The decline in crude oil prices can be attributed to a combination of demand and supply factors, as noted by analysts at Wells Fargo in a report dated September 23.
On the demand side, the global economy has been experiencing a gradual slowdown. Meanwhile, supply concerns have arisen regarding the potential for increased production from the world’s two largest producers, OPEC+ and the United States.
Wells Fargo acknowledges the market’s concerns about demand and supply but believes these factors are already reflected in current oil prices.
“While it is true that global crude oil demand has been soft through much of 2024, the weakness does not appear to be intensifying. This is significant because global liquidity is beginning to improve, as indicated by central banks starting to lower interest rates,” the bank stated.
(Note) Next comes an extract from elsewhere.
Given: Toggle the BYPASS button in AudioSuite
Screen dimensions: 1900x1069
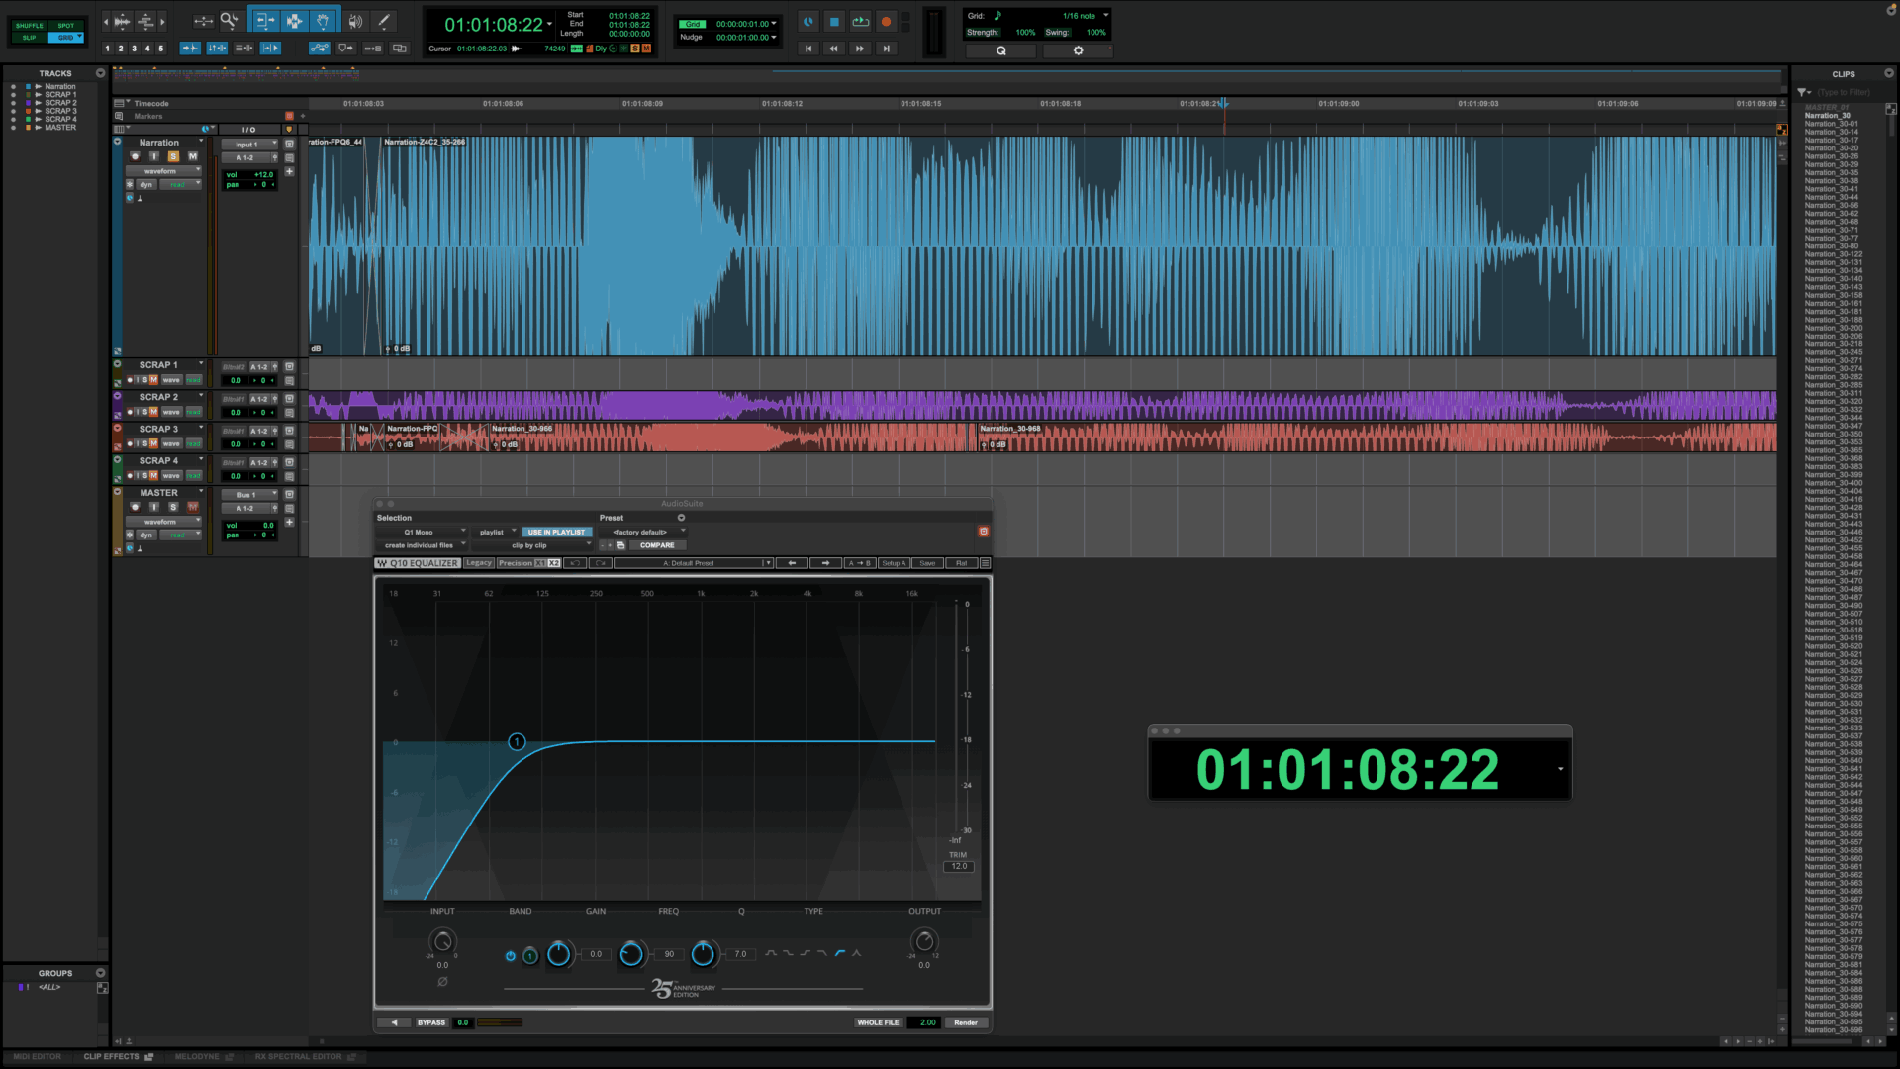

On the supply front, both OPEC+ and the U.S. are more likely to reduce production rather than increase it, particularly with crude oil prices hovering in the $60s and $70s per barrel. OPEC+ has already indicated that it will maintain the planned production cuts set to commence in October 2024.
For the United States, Wells Fargo predicts that production growth will soon decelerate, given that the average cost to drill a new shale well is approximately $64 per barrel.
In conclusion, while crude oil prices have softened in recent months, there is a likelihood that they will stabilize soon. The largest oil producers, OPEC+ and the U.S., have little motivation to increase production at current prices, suggesting a potential shift in the market.